─── Supplied data

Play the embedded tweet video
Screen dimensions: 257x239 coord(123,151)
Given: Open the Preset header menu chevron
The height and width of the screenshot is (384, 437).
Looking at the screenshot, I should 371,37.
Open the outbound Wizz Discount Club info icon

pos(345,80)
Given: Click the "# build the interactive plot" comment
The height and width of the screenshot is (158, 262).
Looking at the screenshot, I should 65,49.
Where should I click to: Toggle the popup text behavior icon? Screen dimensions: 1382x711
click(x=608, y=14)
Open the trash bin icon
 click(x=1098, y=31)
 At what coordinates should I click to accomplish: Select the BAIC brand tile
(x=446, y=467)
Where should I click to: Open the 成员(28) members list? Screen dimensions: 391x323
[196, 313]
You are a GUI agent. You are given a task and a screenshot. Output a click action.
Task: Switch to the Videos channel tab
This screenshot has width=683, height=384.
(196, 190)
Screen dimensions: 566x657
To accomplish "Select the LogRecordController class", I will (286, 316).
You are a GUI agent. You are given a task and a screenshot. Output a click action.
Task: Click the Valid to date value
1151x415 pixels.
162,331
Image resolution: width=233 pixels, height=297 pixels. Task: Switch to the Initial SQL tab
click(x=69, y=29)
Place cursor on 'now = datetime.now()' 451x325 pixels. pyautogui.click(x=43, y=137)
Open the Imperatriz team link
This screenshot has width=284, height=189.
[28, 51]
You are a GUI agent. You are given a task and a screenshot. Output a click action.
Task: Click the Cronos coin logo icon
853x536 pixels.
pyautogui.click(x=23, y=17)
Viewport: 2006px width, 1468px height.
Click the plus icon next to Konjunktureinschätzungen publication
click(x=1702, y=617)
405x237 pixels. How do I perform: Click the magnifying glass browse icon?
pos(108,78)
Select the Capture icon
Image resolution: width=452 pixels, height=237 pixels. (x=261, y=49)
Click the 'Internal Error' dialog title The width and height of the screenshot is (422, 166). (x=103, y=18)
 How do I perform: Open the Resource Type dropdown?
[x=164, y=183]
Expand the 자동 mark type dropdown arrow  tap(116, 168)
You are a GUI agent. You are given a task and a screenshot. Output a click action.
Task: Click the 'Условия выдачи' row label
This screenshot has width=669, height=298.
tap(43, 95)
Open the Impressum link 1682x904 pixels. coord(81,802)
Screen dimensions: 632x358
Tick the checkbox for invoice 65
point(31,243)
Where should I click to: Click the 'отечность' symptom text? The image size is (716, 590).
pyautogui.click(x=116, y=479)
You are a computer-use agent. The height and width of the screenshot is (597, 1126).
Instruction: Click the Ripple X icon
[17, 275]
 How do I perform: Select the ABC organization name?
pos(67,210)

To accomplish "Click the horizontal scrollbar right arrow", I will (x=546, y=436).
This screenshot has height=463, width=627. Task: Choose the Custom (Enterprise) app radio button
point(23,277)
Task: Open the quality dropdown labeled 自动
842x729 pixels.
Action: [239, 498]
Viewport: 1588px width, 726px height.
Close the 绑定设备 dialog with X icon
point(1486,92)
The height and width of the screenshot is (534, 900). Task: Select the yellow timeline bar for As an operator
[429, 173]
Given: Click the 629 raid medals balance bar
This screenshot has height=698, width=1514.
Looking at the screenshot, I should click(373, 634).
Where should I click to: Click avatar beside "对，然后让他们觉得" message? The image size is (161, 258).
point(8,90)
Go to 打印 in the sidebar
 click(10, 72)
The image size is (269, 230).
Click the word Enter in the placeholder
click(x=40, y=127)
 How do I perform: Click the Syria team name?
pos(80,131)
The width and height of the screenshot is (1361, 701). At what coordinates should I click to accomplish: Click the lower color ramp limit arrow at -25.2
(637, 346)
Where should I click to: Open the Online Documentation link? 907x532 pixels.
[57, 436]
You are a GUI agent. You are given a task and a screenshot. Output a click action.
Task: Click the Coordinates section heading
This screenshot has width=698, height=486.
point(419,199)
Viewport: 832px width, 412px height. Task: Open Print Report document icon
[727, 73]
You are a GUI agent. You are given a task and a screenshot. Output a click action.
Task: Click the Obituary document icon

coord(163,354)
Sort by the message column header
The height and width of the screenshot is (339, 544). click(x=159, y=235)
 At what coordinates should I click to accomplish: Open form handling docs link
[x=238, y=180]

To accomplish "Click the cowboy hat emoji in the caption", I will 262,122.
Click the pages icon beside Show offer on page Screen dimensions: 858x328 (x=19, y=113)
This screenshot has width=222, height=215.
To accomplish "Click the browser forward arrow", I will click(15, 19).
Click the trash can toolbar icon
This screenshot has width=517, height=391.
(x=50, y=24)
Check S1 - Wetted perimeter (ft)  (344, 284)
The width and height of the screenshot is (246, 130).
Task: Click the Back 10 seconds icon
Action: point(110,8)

──────

### What is needed
When you reach the end of the records, set them all down again exactly.

### Result for this exercise
Play the embedded tweet video
Screen dimensions: 257x239 coord(123,151)
Given: Open the Preset header menu chevron
The height and width of the screenshot is (384, 437).
Looking at the screenshot, I should 371,37.
Open the outbound Wizz Discount Club info icon

pos(345,80)
Given: Click the "# build the interactive plot" comment
The height and width of the screenshot is (158, 262).
Looking at the screenshot, I should 65,49.
Where should I click to: Toggle the popup text behavior icon? Screen dimensions: 1382x711
click(x=608, y=14)
Open the trash bin icon
 click(x=1098, y=31)
 At what coordinates should I click to accomplish: Select the BAIC brand tile
(x=446, y=467)
Where should I click to: Open the 成员(28) members list? Screen dimensions: 391x323
[196, 313]
You are a GUI agent. You are given a task and a screenshot. Output a click action.
Task: Switch to the Videos channel tab
This screenshot has width=683, height=384.
(196, 190)
Screen dimensions: 566x657
To accomplish "Select the LogRecordController class", I will (286, 316).
You are a GUI agent. You are given a task and a screenshot. Output a click action.
Task: Click the Valid to date value
1151x415 pixels.
162,331
Image resolution: width=233 pixels, height=297 pixels. Task: Switch to the Initial SQL tab
click(x=69, y=29)
Place cursor on 'now = datetime.now()' 451x325 pixels. pyautogui.click(x=43, y=137)
Open the Imperatriz team link
This screenshot has width=284, height=189.
[28, 51]
You are a GUI agent. You are given a task and a screenshot. Output a click action.
Task: Click the Cronos coin logo icon
853x536 pixels.
pyautogui.click(x=23, y=17)
Viewport: 2006px width, 1468px height.
Click the plus icon next to Konjunktureinschätzungen publication
click(x=1702, y=617)
405x237 pixels. How do I perform: Click the magnifying glass browse icon?
pos(108,78)
Select the Capture icon
Image resolution: width=452 pixels, height=237 pixels. (x=261, y=49)
Click the 'Internal Error' dialog title The width and height of the screenshot is (422, 166). (x=103, y=18)
 How do I perform: Open the Resource Type dropdown?
[x=164, y=183]
Expand the 자동 mark type dropdown arrow  tap(116, 168)
You are a GUI agent. You are given a task and a screenshot. Output a click action.
Task: Click the 'Условия выдачи' row label
This screenshot has width=669, height=298.
tap(43, 95)
Open the Impressum link 1682x904 pixels. coord(81,802)
Screen dimensions: 632x358
Tick the checkbox for invoice 65
point(31,243)
Where should I click to: Click the 'отечность' symptom text? The image size is (716, 590).
pyautogui.click(x=116, y=479)
You are a computer-use agent. The height and width of the screenshot is (597, 1126).
Instruction: Click the Ripple X icon
[17, 275]
 How do I perform: Select the ABC organization name?
pos(67,210)

To accomplish "Click the horizontal scrollbar right arrow", I will (x=546, y=436).
This screenshot has height=463, width=627. Task: Choose the Custom (Enterprise) app radio button
point(23,277)
Task: Open the quality dropdown labeled 自动
842x729 pixels.
Action: [239, 498]
Viewport: 1588px width, 726px height.
Close the 绑定设备 dialog with X icon
point(1486,92)
The height and width of the screenshot is (534, 900). Task: Select the yellow timeline bar for As an operator
[429, 173]
Given: Click the 629 raid medals balance bar
This screenshot has height=698, width=1514.
Looking at the screenshot, I should click(373, 634).
Where should I click to: Click avatar beside "对，然后让他们觉得" message? The image size is (161, 258).
point(8,90)
Go to 打印 in the sidebar
 click(10, 72)
The image size is (269, 230).
Click the word Enter in the placeholder
click(x=40, y=127)
 How do I perform: Click the Syria team name?
pos(80,131)
The width and height of the screenshot is (1361, 701). At what coordinates should I click to accomplish: Click the lower color ramp limit arrow at -25.2
(637, 346)
Where should I click to: Open the Online Documentation link? 907x532 pixels.
[57, 436]
You are a GUI agent. You are given a task and a screenshot. Output a click action.
Task: Click the Coordinates section heading
This screenshot has width=698, height=486.
point(419,199)
Viewport: 832px width, 412px height. Task: Open Print Report document icon
[727, 73]
You are a GUI agent. You are given a task and a screenshot. Output a click action.
Task: Click the Obituary document icon

coord(163,354)
Sort by the message column header
The height and width of the screenshot is (339, 544). click(x=159, y=235)
 At what coordinates should I click to accomplish: Open form handling docs link
[x=238, y=180]

To accomplish "Click the cowboy hat emoji in the caption", I will 262,122.
Click the pages icon beside Show offer on page Screen dimensions: 858x328 (x=19, y=113)
This screenshot has width=222, height=215.
To accomplish "Click the browser forward arrow", I will click(15, 19).
Click the trash can toolbar icon
This screenshot has width=517, height=391.
(x=50, y=24)
Check S1 - Wetted perimeter (ft)  (344, 284)
The width and height of the screenshot is (246, 130).
Task: Click the Back 10 seconds icon
Action: point(110,8)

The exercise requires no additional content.